Embracing technology with too much zeal can lead to a dependence that borders moral limits. Normally, we turn to the Internet to get informed on topics that interest us, or even to automate certain tasks thanks to software that helps our daily life. But, what happens when we are given the opportunity for an application to analyze our situation and makes decisions for us?
Should I Break Up With My Boyfriend is an iOS app designed for a female audience which decides if you should break up with your partner. Throughout a couple of weeks, you enter information about your feelings in regards to the relationship. Once this “trial” period is up, the apps suggests, according to the data obtained, if you should leave him or give him a chance.
Changing topics – DressApp is a priori a very useful app for people who have tons of clothes in their wardrobe.
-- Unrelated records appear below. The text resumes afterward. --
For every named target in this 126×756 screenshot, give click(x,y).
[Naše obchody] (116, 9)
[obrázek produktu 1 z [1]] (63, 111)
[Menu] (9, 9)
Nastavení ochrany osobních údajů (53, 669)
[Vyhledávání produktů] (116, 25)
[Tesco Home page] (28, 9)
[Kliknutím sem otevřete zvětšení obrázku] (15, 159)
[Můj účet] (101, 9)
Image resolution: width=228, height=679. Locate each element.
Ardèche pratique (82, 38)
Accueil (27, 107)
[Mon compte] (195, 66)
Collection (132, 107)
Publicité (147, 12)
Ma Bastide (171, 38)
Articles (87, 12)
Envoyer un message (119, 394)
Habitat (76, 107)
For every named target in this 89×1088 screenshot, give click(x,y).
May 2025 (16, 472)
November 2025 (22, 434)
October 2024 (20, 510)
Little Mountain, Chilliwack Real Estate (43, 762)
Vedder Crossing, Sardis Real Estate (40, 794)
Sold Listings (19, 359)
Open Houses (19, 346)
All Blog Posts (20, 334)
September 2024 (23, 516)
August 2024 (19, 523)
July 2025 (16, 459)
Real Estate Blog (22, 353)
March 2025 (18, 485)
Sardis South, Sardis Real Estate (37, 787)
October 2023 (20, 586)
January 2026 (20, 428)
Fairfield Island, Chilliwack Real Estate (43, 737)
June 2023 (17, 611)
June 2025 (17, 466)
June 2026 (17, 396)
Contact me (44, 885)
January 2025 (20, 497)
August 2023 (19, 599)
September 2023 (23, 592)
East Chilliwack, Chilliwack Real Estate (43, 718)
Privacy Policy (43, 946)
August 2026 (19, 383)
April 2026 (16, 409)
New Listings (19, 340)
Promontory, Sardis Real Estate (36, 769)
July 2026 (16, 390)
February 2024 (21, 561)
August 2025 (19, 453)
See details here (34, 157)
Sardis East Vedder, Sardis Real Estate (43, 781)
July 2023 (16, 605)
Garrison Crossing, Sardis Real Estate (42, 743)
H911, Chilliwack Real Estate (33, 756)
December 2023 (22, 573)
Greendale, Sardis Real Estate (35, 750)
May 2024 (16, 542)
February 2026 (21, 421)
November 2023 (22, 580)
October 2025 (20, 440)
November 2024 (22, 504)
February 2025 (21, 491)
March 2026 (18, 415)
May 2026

It allows you to take pictures of them, and then catalog them in the app so you can decide which is the best outfit to wear. The interesting thing about it is that when you have entered enough clothing items, the application will judge your style. This software, in addition to Cloth and Closet, are beginning to include automated systems that recommend what you should wear depending on the occasion, or the style you want to have.
If you focus on the diet arena, there are tons of apps and “trainers.” What I Eat will recommend what you should eat according to your habits and weight. It prepares a calendar for you with notifications to keep a balanced diet and eating calendar. As intrusive as the app may be, when all is said and done it is watching out for your health.
But, we don’t have to get into such specialized fields. As a case in point, the social networks and app stores you use usually are on top of what interests you, and offer you suggestions on what they think goes well with your taste. Google Play, Android’s app store, has a system of recommendations that suggests you download certain apps based on a series of standards, such as your contacts’ preferences, the apps you already have installed, and even those that people use who are in your neighborhood or city.
Technology continues to flourish relentlessly, and we increasingly resort to it to help us carry out all the obligations and to-do’s that daily life demands from us. The problem could arise when these inoffensive tools end up being unshakeable habits that automate your routine to the point of not having to even think. It’s almost like science fiction for a machine (or at least a process that compiles information) to make decisions for us, but as we have seen, little by little, and in almost every field that you can imagine, we are increasingly more dependant on it.
Although bizarre, and at times improbable, the British TV series Black Mirror does a good job at illustrating some of these problems using stand-alone episodes centered on the dangers of technology. As a perfect example, one of the episodes proposes the idea that in the near future we will be able to give birth to a virtual being whose conduct is based on the trace that a person has left on social networks throughout his/her life.
Obviously, this is an extreme case in which an identity is created simply by data stored throughout time. Even still, the apps that we previously mentioned, and the technological evolution that surrounds us, suggests that we are increasingly more governed by virtual entities and external recommendations than our decisions. Could we become less human if we continue to set aside the ability to make decisions?